# WHAT YOU SHOULD DO
Copy out each line of the data below that contains the string "height". Only matches with the same capitalization count.

# DATASET ROWS
++++++

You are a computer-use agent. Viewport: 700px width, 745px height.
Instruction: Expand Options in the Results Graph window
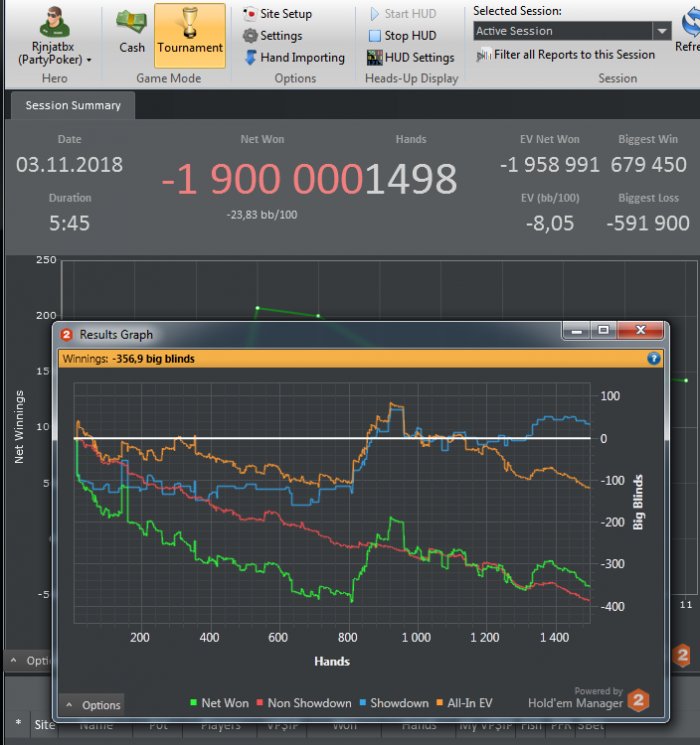[90, 705]
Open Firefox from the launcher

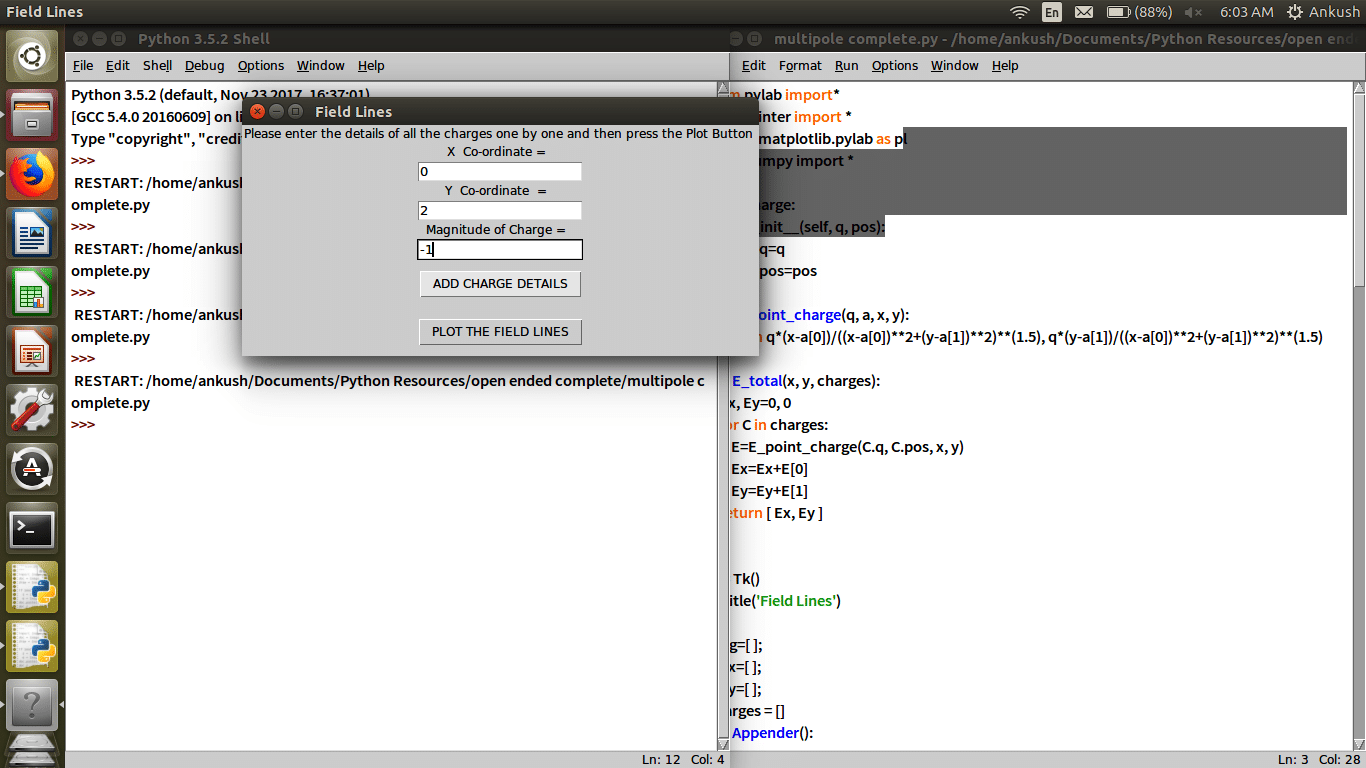(x=32, y=177)
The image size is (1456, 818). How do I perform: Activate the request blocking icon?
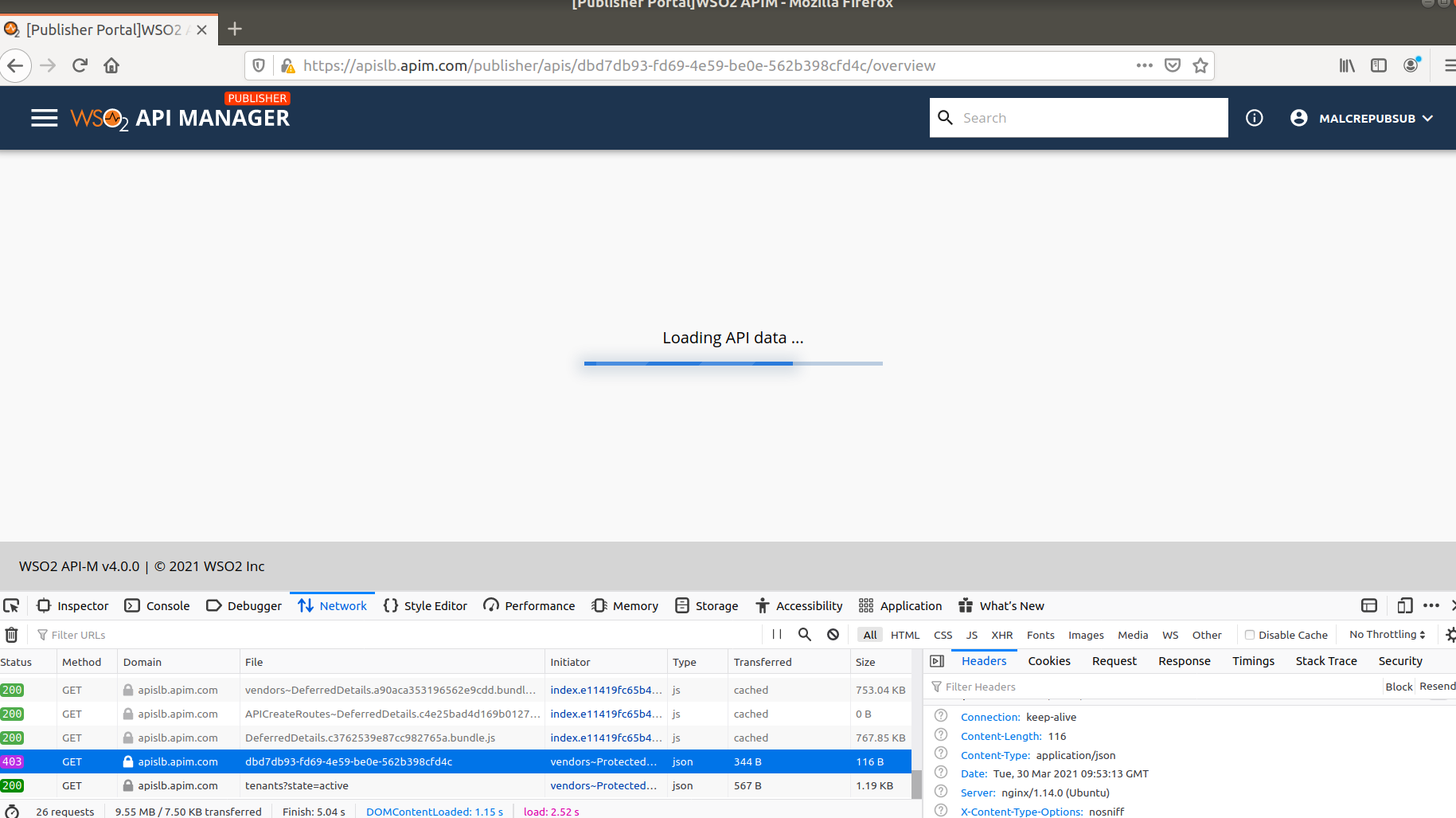[x=833, y=634]
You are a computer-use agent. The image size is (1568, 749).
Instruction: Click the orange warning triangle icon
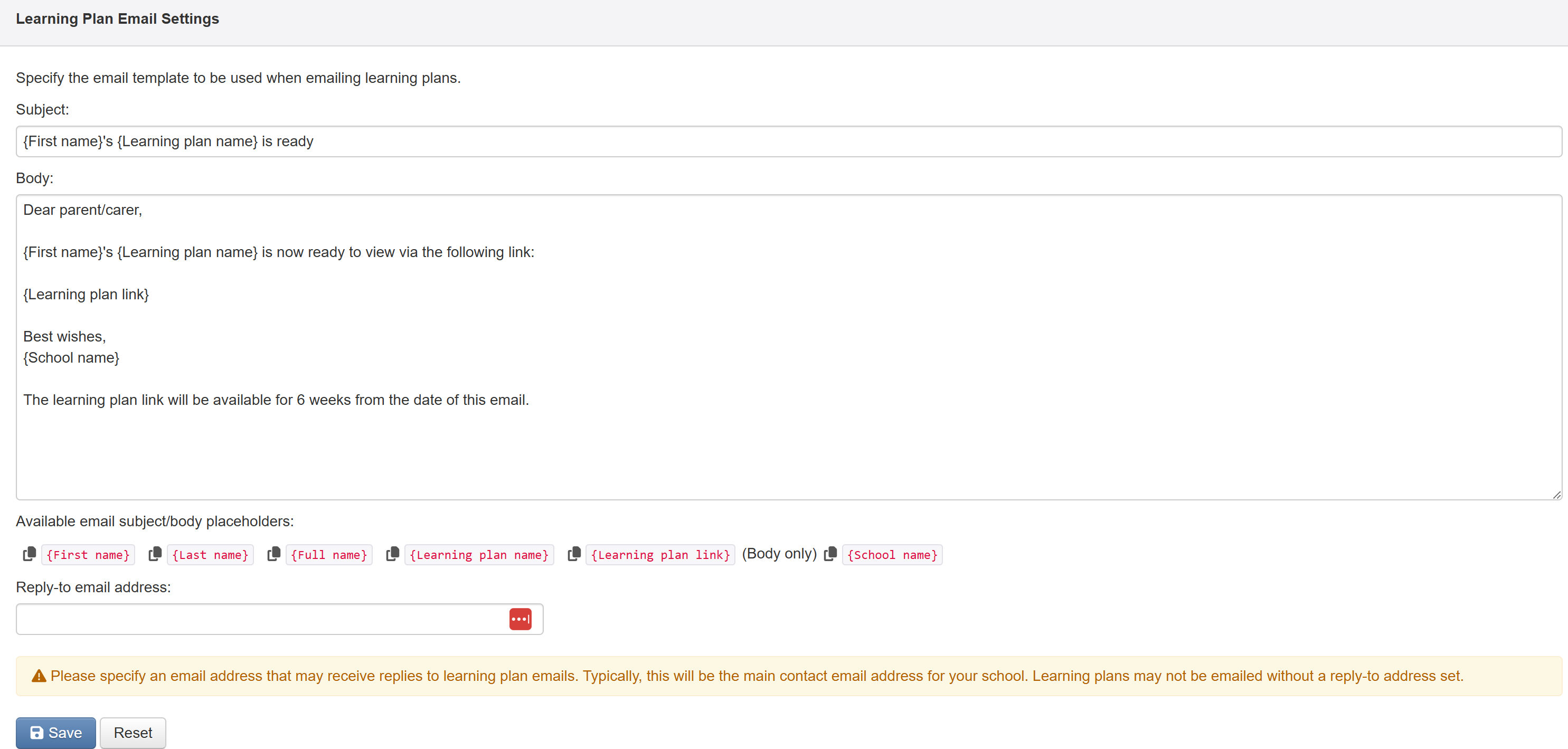tap(39, 676)
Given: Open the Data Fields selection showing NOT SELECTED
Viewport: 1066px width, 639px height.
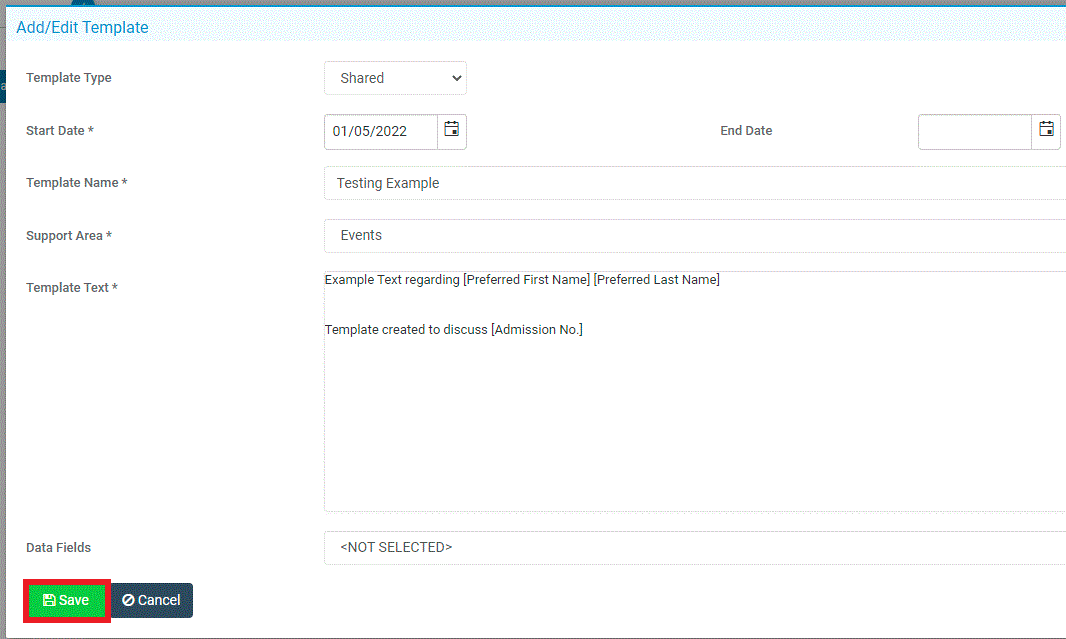Looking at the screenshot, I should (600, 547).

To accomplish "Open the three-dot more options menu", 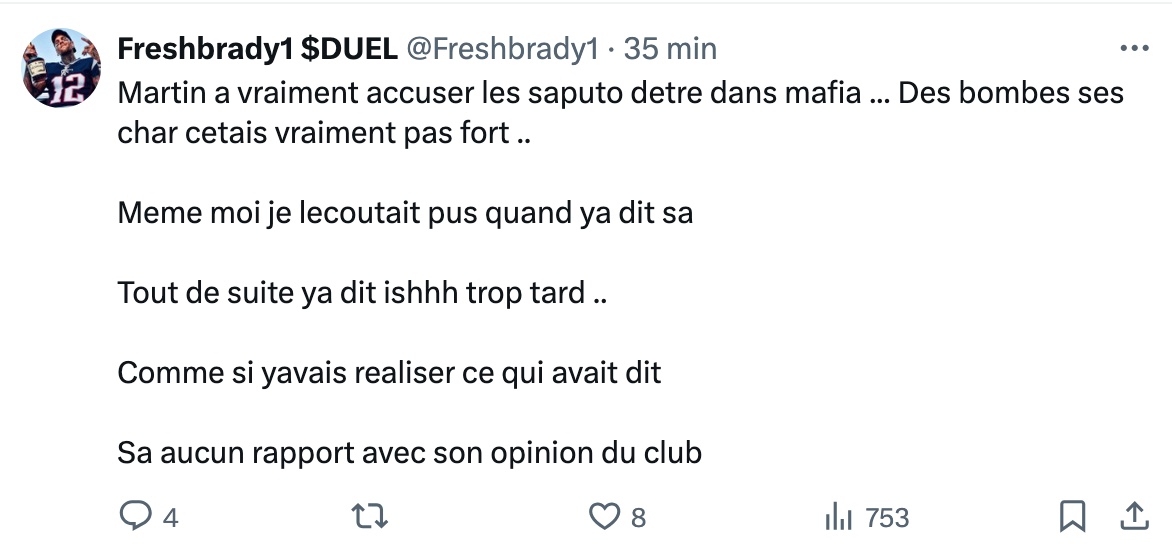I will point(1134,49).
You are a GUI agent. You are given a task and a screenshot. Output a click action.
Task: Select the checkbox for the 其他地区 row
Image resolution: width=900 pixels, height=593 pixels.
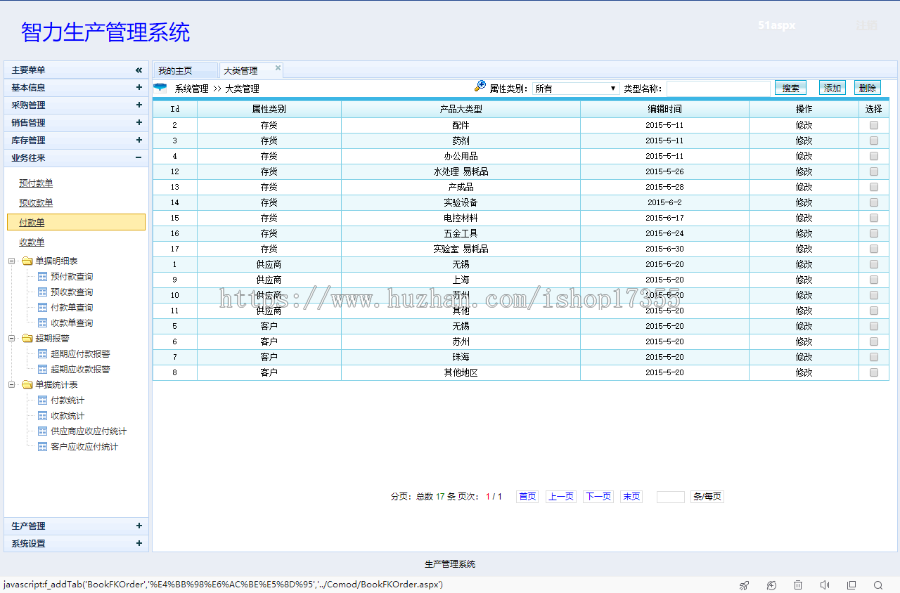coord(873,372)
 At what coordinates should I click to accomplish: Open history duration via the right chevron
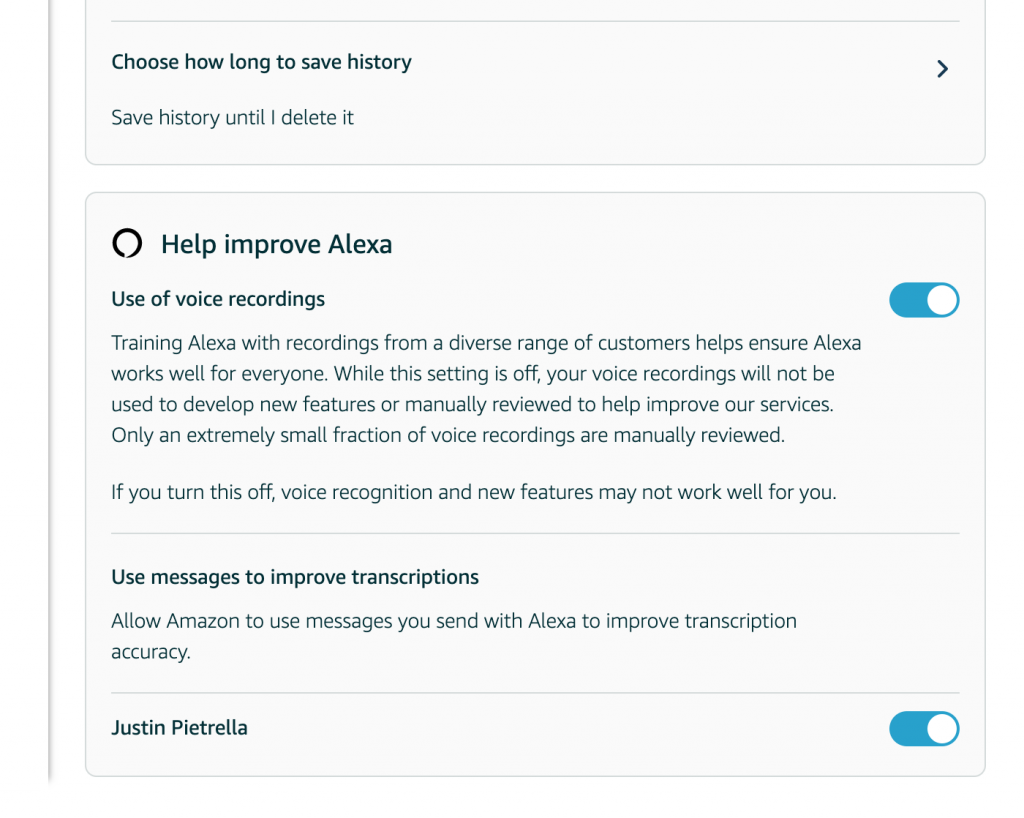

++++++

# ANSWER FOR THIS EXERCISE
You are a computer-use agent. Viewport: 700px width, 745px height.
Viewport: 1066px width, 639px height.
Image resolution: width=900 pixels, height=593 pixels.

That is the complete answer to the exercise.